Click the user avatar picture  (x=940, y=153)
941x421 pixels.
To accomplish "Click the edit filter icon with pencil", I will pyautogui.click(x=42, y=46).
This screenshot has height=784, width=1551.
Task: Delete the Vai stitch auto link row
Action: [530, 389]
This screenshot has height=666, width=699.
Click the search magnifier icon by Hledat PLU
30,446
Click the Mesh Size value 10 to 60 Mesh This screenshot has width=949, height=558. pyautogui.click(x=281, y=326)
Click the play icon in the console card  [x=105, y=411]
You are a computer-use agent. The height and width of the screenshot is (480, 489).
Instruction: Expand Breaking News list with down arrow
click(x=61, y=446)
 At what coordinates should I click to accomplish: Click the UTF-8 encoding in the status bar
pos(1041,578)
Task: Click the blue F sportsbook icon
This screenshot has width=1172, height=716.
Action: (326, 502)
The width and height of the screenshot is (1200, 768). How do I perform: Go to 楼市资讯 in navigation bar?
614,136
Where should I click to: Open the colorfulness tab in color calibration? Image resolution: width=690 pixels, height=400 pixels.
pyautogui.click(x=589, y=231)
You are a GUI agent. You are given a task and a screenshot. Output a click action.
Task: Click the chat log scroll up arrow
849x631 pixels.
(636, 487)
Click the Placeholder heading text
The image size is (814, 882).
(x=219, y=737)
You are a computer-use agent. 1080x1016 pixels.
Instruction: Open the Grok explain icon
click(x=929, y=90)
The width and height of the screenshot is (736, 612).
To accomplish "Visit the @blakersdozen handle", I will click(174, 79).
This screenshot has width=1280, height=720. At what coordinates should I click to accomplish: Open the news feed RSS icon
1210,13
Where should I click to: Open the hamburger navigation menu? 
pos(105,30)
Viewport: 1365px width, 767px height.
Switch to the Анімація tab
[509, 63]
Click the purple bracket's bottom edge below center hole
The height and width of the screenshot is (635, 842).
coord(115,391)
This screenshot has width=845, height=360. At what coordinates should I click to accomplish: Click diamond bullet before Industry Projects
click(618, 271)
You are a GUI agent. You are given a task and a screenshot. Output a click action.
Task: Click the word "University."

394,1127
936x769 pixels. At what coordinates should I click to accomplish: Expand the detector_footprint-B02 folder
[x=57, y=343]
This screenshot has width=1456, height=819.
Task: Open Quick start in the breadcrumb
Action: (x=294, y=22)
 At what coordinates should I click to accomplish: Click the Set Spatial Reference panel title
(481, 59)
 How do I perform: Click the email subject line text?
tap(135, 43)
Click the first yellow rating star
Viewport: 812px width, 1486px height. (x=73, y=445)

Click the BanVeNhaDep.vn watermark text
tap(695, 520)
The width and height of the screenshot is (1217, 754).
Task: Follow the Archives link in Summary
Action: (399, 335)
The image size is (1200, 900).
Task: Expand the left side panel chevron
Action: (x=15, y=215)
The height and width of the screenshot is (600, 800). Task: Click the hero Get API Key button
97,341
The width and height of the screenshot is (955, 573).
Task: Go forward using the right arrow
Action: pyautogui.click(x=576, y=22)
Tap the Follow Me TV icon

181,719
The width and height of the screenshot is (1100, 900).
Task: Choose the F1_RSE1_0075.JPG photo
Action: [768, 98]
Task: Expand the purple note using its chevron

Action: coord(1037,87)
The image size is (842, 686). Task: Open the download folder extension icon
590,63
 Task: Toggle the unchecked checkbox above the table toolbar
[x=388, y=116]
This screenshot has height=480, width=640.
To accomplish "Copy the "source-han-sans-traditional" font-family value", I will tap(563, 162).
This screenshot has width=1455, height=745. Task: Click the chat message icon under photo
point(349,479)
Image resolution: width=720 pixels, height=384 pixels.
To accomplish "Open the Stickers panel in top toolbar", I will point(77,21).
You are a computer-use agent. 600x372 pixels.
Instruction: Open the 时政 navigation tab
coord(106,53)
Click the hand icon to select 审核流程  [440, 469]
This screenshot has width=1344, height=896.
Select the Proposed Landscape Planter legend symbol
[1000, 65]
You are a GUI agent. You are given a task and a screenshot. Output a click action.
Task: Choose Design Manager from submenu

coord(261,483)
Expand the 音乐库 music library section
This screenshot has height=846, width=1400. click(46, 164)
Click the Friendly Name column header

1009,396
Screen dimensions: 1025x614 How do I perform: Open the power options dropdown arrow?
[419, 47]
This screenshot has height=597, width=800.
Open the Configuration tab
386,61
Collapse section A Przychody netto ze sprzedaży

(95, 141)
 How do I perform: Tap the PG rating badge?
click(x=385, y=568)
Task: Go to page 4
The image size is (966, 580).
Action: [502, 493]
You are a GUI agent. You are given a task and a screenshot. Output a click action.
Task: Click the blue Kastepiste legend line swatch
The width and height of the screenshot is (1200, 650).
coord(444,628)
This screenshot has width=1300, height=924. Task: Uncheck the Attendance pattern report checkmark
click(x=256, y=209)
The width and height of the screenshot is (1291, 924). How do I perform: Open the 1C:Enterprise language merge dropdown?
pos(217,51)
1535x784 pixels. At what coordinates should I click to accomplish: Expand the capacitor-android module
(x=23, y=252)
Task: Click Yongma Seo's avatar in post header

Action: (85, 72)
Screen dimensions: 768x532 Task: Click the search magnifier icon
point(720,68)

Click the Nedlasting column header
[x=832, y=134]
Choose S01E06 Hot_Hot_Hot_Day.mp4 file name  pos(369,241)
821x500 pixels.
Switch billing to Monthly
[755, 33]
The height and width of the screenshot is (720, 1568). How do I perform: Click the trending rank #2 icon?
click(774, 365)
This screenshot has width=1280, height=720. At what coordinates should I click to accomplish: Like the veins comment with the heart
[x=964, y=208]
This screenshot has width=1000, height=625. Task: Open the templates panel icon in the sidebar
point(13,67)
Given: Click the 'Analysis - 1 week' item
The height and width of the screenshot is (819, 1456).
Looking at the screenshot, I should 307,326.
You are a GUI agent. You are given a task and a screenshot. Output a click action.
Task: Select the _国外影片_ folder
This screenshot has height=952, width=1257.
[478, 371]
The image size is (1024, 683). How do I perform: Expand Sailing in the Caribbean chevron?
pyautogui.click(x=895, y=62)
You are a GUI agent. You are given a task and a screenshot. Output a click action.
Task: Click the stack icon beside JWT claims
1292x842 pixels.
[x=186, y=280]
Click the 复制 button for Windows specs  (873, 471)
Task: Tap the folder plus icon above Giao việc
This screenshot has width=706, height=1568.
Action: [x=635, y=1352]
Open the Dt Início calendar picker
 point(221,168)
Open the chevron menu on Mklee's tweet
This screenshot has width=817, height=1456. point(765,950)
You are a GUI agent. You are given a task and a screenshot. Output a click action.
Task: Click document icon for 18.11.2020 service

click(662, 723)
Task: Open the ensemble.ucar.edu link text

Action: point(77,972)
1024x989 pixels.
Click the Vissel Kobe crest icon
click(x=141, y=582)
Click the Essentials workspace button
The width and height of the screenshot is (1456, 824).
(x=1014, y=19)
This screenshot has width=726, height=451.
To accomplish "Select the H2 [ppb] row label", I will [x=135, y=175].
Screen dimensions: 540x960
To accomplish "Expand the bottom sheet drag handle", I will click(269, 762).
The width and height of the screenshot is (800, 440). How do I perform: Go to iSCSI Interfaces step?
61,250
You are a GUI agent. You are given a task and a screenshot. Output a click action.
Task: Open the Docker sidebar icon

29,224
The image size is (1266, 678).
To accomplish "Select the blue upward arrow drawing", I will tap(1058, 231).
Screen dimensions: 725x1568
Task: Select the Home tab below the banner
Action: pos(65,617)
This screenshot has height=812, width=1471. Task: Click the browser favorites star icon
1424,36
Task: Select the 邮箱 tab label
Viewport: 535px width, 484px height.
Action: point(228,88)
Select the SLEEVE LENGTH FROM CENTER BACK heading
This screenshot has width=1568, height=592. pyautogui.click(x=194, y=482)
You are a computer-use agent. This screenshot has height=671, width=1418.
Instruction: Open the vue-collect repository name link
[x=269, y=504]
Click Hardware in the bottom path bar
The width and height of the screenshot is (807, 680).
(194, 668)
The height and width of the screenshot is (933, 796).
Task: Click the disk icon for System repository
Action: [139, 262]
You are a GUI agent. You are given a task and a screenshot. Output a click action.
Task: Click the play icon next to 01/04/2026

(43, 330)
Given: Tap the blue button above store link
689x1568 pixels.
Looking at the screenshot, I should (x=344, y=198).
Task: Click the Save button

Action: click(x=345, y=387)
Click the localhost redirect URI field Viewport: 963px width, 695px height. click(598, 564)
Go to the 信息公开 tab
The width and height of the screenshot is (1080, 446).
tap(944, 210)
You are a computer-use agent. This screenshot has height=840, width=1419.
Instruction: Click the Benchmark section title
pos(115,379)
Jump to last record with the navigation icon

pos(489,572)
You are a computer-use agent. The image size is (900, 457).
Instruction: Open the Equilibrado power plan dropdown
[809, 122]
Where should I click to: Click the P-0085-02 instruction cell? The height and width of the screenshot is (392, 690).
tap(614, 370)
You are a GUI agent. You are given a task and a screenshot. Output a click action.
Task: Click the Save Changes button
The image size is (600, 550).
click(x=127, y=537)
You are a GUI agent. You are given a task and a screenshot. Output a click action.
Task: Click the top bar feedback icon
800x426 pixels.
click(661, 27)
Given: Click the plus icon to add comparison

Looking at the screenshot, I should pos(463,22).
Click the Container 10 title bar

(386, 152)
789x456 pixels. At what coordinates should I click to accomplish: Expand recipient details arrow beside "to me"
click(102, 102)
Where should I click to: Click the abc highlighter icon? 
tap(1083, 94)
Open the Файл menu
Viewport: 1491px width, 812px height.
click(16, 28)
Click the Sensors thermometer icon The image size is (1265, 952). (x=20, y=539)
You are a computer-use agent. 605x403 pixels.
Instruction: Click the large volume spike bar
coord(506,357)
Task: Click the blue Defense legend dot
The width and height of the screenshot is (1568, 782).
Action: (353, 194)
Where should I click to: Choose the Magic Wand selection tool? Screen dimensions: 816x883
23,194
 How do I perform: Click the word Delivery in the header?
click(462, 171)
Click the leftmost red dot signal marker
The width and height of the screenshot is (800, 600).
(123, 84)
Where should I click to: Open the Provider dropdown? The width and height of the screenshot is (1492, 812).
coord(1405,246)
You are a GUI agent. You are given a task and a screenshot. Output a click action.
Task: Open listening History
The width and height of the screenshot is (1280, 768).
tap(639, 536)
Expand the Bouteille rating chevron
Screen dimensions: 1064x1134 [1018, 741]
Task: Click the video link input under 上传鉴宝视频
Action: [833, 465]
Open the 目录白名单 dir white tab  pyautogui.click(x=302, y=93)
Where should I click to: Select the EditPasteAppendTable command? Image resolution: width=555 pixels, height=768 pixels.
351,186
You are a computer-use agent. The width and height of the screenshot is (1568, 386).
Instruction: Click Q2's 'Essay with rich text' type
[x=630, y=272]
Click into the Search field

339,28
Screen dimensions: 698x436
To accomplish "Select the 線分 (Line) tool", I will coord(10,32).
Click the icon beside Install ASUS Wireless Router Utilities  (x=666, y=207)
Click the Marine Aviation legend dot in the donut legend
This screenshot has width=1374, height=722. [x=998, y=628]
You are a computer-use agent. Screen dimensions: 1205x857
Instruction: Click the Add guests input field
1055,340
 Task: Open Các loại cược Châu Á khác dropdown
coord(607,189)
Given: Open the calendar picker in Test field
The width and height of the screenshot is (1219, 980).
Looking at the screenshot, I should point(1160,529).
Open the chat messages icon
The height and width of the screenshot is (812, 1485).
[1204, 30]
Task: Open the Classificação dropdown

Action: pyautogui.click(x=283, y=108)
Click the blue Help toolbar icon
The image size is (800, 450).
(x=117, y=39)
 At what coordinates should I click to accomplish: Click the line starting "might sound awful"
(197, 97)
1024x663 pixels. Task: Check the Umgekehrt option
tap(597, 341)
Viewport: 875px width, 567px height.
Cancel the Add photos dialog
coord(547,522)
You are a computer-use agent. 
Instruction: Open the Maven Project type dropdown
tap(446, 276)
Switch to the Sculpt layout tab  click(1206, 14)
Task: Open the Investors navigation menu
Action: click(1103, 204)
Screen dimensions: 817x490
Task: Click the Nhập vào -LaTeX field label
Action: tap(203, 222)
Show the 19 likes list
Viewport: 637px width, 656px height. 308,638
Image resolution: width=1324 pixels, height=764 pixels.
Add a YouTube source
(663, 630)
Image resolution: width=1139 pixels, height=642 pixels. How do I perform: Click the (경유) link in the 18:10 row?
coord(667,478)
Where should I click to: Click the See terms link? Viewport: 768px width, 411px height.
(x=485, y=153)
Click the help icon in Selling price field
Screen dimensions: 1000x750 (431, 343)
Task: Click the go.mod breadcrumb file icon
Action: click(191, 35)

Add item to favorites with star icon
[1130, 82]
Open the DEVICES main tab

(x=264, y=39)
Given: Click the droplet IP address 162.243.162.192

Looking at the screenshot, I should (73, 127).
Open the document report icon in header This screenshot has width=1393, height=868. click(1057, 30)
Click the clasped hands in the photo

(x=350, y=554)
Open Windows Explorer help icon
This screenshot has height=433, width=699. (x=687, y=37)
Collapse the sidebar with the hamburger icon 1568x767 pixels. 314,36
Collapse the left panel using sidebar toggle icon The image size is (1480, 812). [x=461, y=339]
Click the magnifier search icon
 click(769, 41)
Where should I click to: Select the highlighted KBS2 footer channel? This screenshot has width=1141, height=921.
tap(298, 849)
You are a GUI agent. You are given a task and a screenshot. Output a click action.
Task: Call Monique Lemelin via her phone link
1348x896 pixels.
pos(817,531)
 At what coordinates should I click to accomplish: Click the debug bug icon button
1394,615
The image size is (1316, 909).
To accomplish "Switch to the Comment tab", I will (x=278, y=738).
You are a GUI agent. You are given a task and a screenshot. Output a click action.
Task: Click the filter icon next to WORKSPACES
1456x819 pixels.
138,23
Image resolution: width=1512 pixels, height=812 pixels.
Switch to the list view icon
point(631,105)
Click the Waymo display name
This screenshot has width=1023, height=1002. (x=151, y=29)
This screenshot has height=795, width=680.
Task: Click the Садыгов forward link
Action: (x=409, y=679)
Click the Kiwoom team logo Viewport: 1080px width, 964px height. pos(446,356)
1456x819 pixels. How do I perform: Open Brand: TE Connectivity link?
===============
▶ [Task to carry out]: Please repeat the lines exactly, beginning at the line that contains "Where should I click to: Select the EditPasteAppendTable" and stopping after the line that contains "Action: tap(203, 222)".

▶ [Exercise result]:
Where should I click to: Select the EditPasteAppendTable command? Image resolution: width=555 pixels, height=768 pixels.
351,186
You are a computer-use agent. The width and height of the screenshot is (1568, 386).
Instruction: Click Q2's 'Essay with rich text' type
[x=630, y=272]
Click into the Search field

339,28
Screen dimensions: 698x436
To accomplish "Select the 線分 (Line) tool", I will coord(10,32).
Click the icon beside Install ASUS Wireless Router Utilities  (x=666, y=207)
Click the Marine Aviation legend dot in the donut legend
This screenshot has width=1374, height=722. [x=998, y=628]
You are a computer-use agent. Screen dimensions: 1205x857
Instruction: Click the Add guests input field
1055,340
 Task: Open Các loại cược Châu Á khác dropdown
coord(607,189)
Given: Open the calendar picker in Test field
The width and height of the screenshot is (1219, 980).
Looking at the screenshot, I should point(1160,529).
Open the chat messages icon
The height and width of the screenshot is (812, 1485).
[1204, 30]
Task: Open the Classificação dropdown

Action: pyautogui.click(x=283, y=108)
Click the blue Help toolbar icon
The image size is (800, 450).
(x=117, y=39)
 At what coordinates should I click to accomplish: Click the line starting "might sound awful"
(197, 97)
1024x663 pixels. Task: Check the Umgekehrt option
tap(597, 341)
Viewport: 875px width, 567px height.
Cancel the Add photos dialog
coord(547,522)
You are a computer-use agent. 
Instruction: Open the Maven Project type dropdown
tap(446, 276)
Switch to the Sculpt layout tab  click(1206, 14)
Task: Open the Investors navigation menu
Action: click(1103, 204)
Screen dimensions: 817x490
Task: Click the Nhập vào -LaTeX field label
Action: tap(203, 222)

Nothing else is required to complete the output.